■ Page extract

The heterogeneity of the analyzed reports expands not only to the patient cohorts but also to the different methodologies of the respective investigations. MMP levels can be determined with a multitude of different procedures. The great variety of MMP detection methods limits the comparability of studies, because it is not appropriate to evaluate results that have been gained by different detection methods. For example, MMPs and TIMPs can be described on the mRNA and protein levels. Immunohistochemical staining is of particular interest, because it can be carried out in formalin fixed tissue samples, which facilitates reproducibility in diagnostic histopathology. Furthermore, immunohistochemical staining allows for an exact location of MMPs. For these reasons, the detection of MMPs by means of immunohistochemical staining was chosen as the inclusion criterion for the current metaanalysis.

Although all of the studies that were included in this metaanalysis evaluated the expression patterns of MMPs by means of immunohistochemical staining, different antibodies often were used. Another crucial point is that these studies differed regarding their definition of positive and negative MMP expression. In some studies,9, 12, 15, 16 the limit between “MMP expression” and “no expression” was determined on the basis of a comparison between tumor specimen staining and the staining of histologically healthy epithelium, whereas other studies defined the limit between positive and negative on the basis of the percentage of immunohistologically stained cells in the specimen. For example, Imanishi and coworkers10 chose a staining of 5%, Franchi and coworkers17 chose a staining of 10%, and Riedel and coworkers19 chose a staining of 25% of the cells as the limit between “expression” and “no expression.”

Sawatsubashi et al.,8 Krecicki et al.,11 and Repassy et al.13 differentiated between “immune reaction” and “no immune reaction.” The original articles published by Horikawa et al.18 and Kurahara et al.7 did not provide exact definitions of “expression” and “no expression.” Kurahara et al.7 divided the specimens according to their staining into four groups. For the current metaanalysis, Group 0 (i.e., the group with almost negative staining of both tumor and stroma cells in the specimens) was classified with “no expression,” whereas the other groups were classified with “MMP expression.” In contrast to Horikawa et al.,18 who reported the percentage of immunohistochemically stained cells in the specimen for each patient, we classified the values 0.5% of cells stained and 2.9% of cells stained as “no expression” and 58.1% of cells stained as “MMP expression.”

■ What to produce
Answer these questions from the passage on MMP detection:
(a) What two advantages of immunohistochemical staining does the passage give?
(b) What percentage of stained cells did Franchi and coworkers set as the limit between "expression" and "no expression"?
(c) Which of Kurahara et al.'s staining groups was classified as "no expression" in the metaanalysis?
The material that comes next is separate from the passage on MMP detection.

■ Dataset content
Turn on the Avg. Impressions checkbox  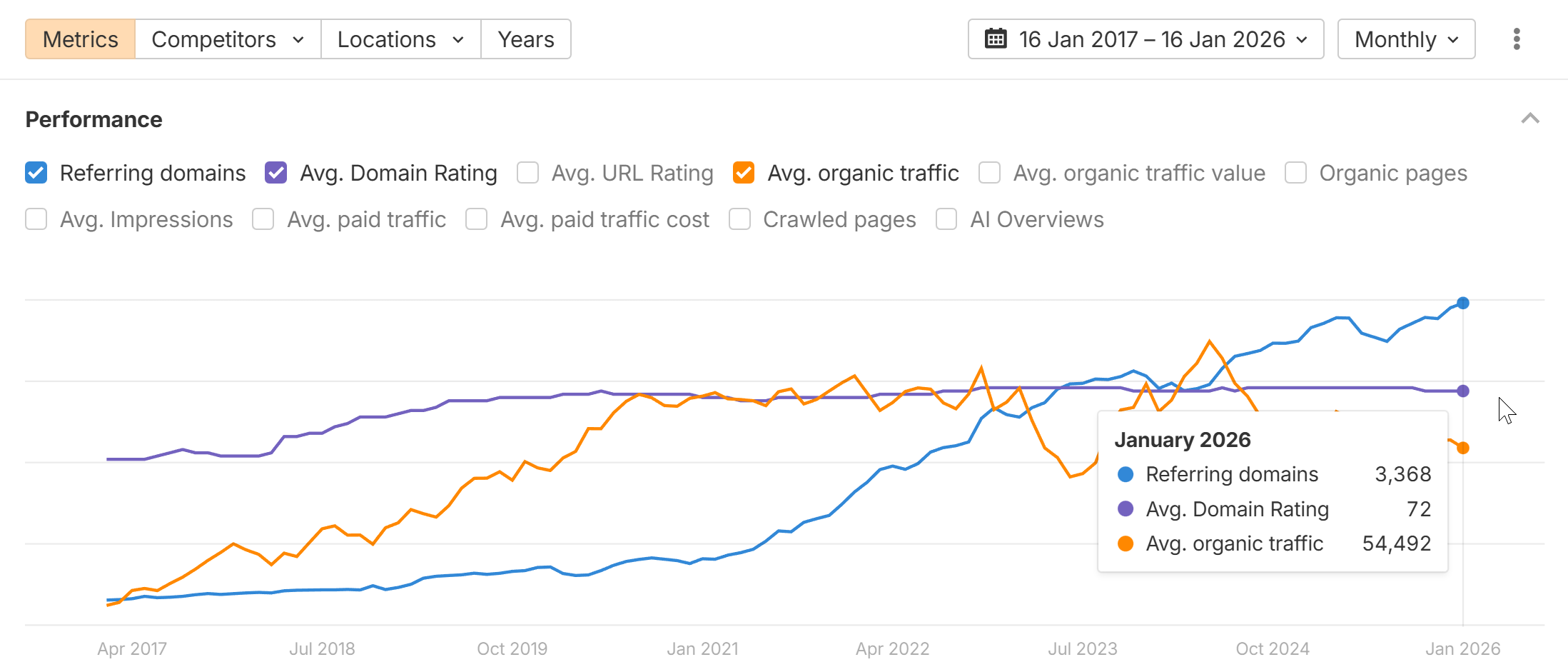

■ Answer space
(a) It can be carried out in formalin fixed tissue samples, which helps reproducibility in diagnostic histopathology, and it allows exact location of MMPs.
(b) 10%.
(c) Group 0, the group with almost negative staining of both tumor and stroma cells.